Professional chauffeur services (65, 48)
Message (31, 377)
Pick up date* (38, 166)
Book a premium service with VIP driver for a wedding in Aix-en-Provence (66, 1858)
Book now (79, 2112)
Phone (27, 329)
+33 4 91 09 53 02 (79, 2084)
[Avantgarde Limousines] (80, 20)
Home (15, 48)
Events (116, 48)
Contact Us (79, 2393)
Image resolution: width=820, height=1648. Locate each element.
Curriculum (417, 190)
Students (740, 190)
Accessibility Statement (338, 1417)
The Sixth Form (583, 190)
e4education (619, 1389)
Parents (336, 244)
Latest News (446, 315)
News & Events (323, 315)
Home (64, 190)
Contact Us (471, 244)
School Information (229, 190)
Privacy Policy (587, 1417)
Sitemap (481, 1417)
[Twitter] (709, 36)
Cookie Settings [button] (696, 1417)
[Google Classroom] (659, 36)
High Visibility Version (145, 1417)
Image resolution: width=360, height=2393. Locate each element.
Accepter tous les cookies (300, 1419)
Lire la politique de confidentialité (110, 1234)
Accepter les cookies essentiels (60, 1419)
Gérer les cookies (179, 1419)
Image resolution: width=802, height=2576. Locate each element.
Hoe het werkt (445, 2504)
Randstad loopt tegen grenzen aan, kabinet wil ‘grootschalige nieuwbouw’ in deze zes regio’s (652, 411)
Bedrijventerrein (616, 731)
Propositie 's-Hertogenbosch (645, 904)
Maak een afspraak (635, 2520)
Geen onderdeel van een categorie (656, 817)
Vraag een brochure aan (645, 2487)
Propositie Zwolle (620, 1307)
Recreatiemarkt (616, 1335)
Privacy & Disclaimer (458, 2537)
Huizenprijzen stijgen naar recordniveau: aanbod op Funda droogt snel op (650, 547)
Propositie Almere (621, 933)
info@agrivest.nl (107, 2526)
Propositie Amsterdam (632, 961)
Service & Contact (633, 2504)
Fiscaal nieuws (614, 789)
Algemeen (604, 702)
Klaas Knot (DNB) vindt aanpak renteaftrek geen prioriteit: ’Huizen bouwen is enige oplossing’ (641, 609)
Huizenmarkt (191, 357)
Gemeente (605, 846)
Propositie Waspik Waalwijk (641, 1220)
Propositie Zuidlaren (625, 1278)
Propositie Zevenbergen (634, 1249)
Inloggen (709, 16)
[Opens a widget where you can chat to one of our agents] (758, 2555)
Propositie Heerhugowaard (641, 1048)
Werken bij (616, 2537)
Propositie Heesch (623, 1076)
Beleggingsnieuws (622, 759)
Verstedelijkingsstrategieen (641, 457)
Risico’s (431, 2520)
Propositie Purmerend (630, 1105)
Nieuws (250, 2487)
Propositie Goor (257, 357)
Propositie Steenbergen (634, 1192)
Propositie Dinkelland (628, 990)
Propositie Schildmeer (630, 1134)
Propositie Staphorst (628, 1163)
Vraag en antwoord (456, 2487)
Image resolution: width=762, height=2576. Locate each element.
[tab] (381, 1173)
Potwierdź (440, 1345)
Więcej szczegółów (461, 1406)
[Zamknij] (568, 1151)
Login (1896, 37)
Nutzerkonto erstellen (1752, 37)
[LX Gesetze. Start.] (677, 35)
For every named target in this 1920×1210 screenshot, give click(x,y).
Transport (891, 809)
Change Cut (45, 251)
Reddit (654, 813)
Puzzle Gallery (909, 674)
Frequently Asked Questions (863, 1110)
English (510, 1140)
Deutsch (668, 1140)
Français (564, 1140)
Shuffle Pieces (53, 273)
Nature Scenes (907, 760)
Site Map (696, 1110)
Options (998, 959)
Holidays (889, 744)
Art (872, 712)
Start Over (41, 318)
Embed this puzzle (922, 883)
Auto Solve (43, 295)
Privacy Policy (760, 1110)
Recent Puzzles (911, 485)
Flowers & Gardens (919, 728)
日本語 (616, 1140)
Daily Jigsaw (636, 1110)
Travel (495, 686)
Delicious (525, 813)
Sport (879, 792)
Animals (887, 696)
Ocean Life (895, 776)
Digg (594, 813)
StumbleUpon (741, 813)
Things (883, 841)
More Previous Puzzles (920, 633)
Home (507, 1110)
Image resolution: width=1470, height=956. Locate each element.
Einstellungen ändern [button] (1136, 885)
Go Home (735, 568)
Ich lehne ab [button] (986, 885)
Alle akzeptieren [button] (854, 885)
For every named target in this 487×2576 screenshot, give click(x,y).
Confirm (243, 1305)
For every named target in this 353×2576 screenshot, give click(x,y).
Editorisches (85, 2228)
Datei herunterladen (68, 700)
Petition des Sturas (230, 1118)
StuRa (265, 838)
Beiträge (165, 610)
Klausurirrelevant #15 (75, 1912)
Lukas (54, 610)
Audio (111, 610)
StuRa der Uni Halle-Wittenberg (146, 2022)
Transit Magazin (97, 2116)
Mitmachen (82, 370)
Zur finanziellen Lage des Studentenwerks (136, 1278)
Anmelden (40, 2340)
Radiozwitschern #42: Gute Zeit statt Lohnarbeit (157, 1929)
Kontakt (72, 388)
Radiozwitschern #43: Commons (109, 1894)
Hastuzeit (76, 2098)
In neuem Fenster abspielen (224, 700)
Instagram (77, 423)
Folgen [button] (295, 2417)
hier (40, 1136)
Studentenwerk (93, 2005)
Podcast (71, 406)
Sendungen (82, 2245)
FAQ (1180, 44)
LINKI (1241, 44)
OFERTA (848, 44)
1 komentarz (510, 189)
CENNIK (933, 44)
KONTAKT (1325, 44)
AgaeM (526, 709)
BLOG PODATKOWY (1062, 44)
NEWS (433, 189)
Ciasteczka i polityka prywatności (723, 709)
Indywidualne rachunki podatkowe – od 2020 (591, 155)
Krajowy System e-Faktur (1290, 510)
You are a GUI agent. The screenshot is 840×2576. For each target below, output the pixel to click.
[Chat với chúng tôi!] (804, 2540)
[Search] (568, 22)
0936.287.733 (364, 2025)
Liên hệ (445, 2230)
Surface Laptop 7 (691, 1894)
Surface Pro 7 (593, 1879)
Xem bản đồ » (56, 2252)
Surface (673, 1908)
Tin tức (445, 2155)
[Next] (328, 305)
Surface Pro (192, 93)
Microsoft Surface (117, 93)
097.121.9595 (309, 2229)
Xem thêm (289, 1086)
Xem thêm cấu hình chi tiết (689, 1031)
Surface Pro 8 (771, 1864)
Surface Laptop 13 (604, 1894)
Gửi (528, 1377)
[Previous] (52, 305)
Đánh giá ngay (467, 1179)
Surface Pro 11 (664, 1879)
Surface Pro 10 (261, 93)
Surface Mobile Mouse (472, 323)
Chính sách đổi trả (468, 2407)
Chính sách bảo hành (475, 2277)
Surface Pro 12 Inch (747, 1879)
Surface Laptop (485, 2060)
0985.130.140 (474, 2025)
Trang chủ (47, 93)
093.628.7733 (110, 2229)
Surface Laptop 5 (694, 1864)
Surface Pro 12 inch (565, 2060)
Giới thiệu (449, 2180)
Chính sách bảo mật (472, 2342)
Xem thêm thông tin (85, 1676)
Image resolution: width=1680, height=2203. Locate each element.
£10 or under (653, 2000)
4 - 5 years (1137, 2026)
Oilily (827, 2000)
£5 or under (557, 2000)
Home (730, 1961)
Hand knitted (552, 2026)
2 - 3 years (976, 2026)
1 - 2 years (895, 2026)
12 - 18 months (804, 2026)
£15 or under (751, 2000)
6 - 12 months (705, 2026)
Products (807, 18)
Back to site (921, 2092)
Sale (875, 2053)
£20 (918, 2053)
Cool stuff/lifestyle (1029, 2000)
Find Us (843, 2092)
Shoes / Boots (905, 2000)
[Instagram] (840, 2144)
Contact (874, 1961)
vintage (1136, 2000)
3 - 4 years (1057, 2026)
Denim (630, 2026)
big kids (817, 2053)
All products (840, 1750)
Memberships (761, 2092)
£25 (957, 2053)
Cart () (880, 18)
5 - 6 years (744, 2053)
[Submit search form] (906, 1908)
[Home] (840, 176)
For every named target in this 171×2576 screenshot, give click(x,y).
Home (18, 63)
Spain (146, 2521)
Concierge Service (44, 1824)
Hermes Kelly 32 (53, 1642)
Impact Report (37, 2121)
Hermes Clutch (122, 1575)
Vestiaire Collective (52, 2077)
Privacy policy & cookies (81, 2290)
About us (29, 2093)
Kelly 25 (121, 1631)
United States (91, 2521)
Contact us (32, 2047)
************
> [Work item] Each line above that contains the string "years" should be copied.

> [Solution for this exercise]
4 - 5 years (1137, 2026)
2 - 3 years (976, 2026)
1 - 2 years (895, 2026)
3 - 4 years (1057, 2026)
5 - 6 years (744, 2053)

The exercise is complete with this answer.